Et les sangliers ne sont pas les seuls animaux sauvages contre lesquels doivent se battre les éleveurs de montagne. Le gibier rouge, cerfs et biches, est aussi un gros consommateur de fourrage. Au printemps 2017, par celles témoins à l'appui, Vincent Minoux a estimé à 30% ses pertes de fourrage dues à la consommation des cervidés.
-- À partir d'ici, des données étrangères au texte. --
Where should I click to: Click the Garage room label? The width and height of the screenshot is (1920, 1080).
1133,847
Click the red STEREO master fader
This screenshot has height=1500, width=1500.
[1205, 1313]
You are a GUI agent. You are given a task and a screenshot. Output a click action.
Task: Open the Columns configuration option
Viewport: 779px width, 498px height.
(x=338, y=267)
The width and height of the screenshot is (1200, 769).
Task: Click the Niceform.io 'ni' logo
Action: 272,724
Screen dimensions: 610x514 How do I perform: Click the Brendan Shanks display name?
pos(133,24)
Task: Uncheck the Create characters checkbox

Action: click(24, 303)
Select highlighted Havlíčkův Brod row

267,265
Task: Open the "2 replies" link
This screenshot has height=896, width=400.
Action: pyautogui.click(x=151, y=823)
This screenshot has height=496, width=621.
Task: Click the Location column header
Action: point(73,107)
Au final, entre les dégâts de sanglier et la consommation du gibier rouge avant la fauche, les pertes de Vincent Minoux ont été telles qu'il a dû acheter 50% du fourrage que consomment ses vaches en hiver. Or le nouveau cahier des charges de l'appellation d'origine protégée du munster imposera aux producteurs d'utiliser 70% de fourrage local dans l'alimentation de leur bétail. Une exigence qui risque d'être difficile à satisfaire dans beaucoup d'exploitations.
Des lots de chasse trop grands, des gestionnaires peu présents
Car Vincent Minoux n'est pas le seul éleveur du massif touché par cette prolifération du gibier. Sur les hauteurs de Sainte-Marie-aux-Mines, de Munster, de Masevaux, des éleveurs de montagne rapportent des dégâts de sangliers en augmentation.Et à chaque fois la cause désignée est la même : des lots de chasse trop grands, pour des gestionnaires trop peu présents pour réguler efficacement la prolifération du gibier sur le massif. Autour de la ferme de Vincent Minoux, par exemple, trois lots de chasse sont détenus par le même gestionnaire, pour une surface totale de près de 2000 ha. Alors, malgré plusieurs interventions des lieutenants de louveterie depuis l'automne, les dégâts s'accumulent.
Pour la coordination rurale, comme pour le syndicat des producteurs de munster fermier, il est donc urgent d'accroître la pression sur les gestionnaires des lots de chasse concernés, et à l'avenir, de réfléchir à limiter la taille des lots pour permettre une meilleure régulation de la population de sangliers et de cervidés.